TASK TO COMPLETE: Which lines in the records below contain the word "leptochila", with uppercase and lowercase counting as different? Report each of those lines in full.

INFORMATION GIVEN:
________________

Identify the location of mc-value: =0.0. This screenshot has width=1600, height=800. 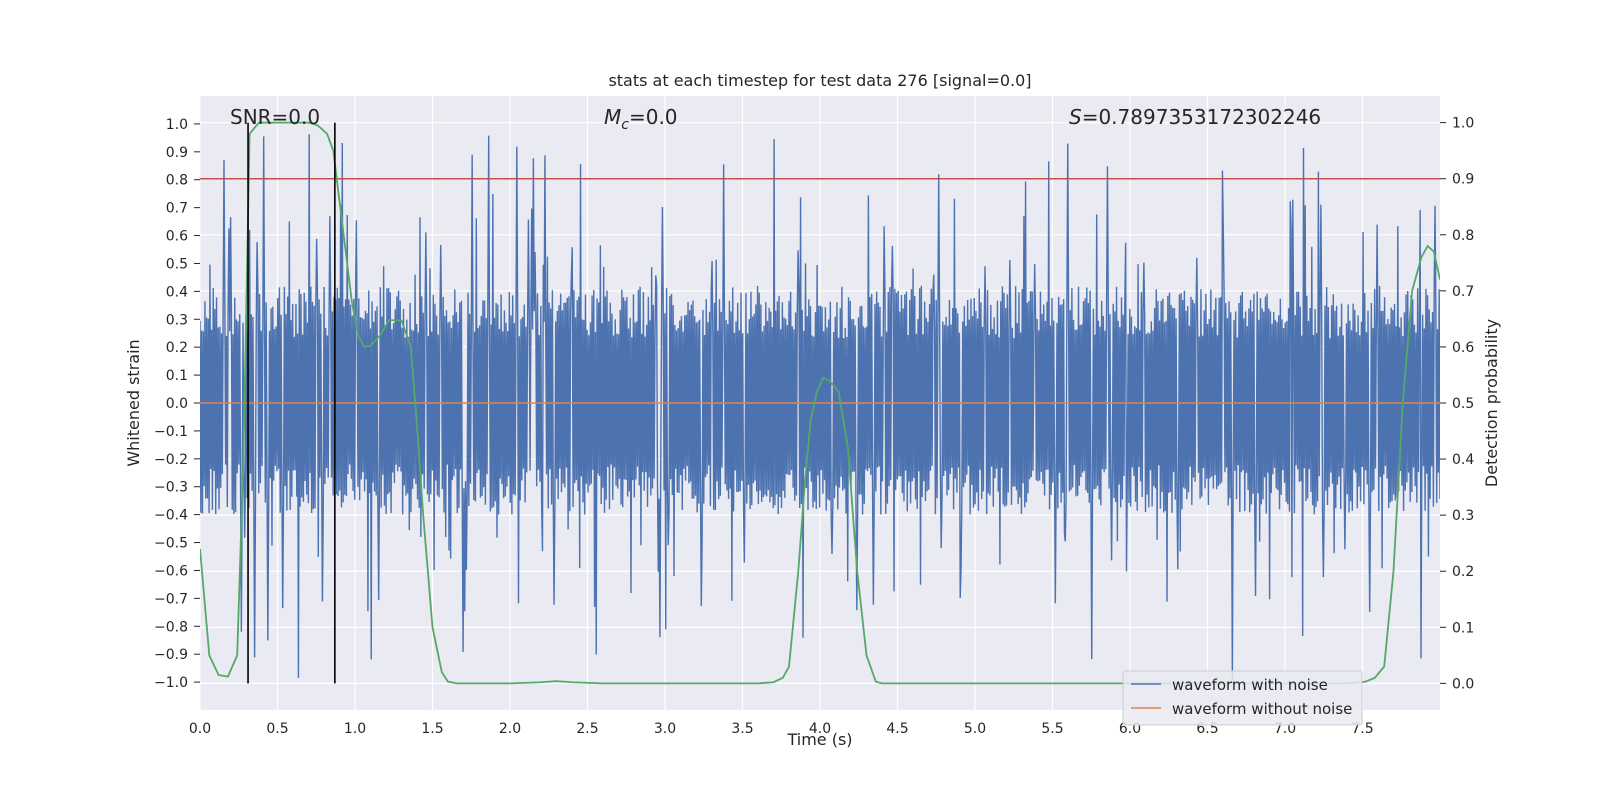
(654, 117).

________________

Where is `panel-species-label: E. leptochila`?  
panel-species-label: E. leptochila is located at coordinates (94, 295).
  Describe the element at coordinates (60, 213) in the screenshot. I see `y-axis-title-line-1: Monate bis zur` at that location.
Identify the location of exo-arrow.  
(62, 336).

________________

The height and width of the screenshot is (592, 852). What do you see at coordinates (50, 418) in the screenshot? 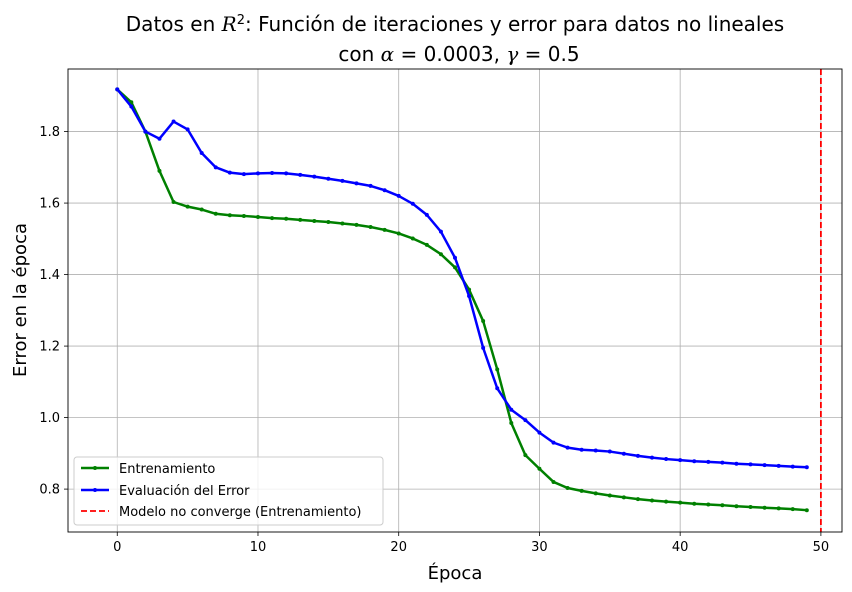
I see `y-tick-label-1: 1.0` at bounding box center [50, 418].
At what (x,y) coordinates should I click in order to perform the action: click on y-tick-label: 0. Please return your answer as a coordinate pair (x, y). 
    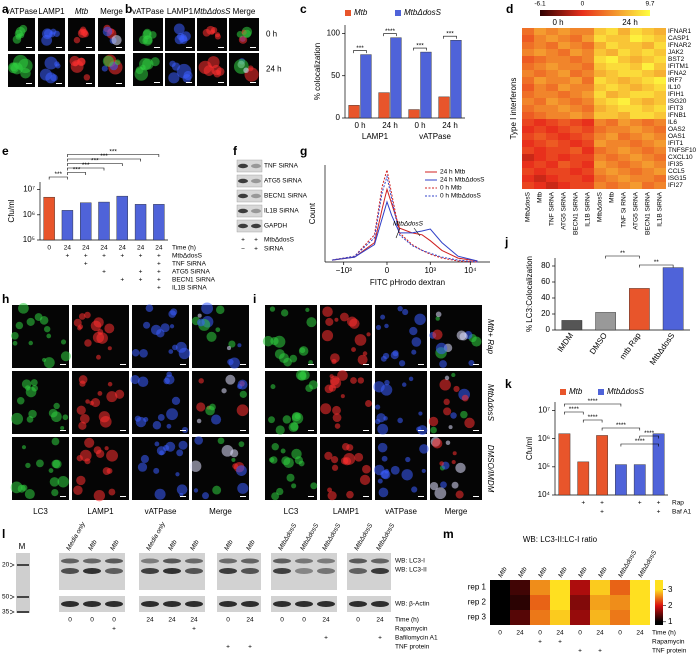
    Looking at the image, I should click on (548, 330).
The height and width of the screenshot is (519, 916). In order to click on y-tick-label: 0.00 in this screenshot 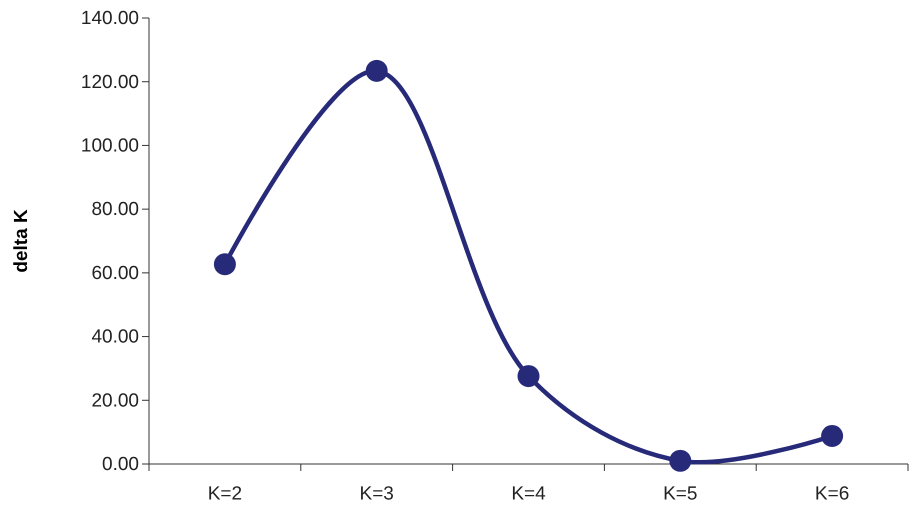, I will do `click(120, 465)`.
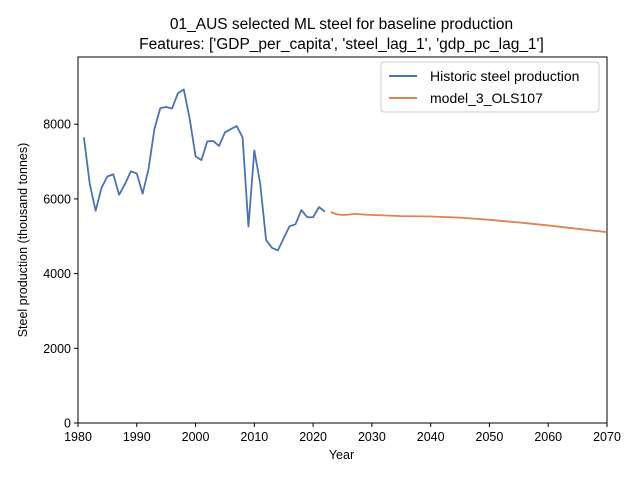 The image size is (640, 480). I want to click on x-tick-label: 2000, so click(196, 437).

________________

ANSWER TO THE EXERCISE:
Where is `panel-species-label: E. leptochila`?  
panel-species-label: E. leptochila is located at coordinates (94, 295).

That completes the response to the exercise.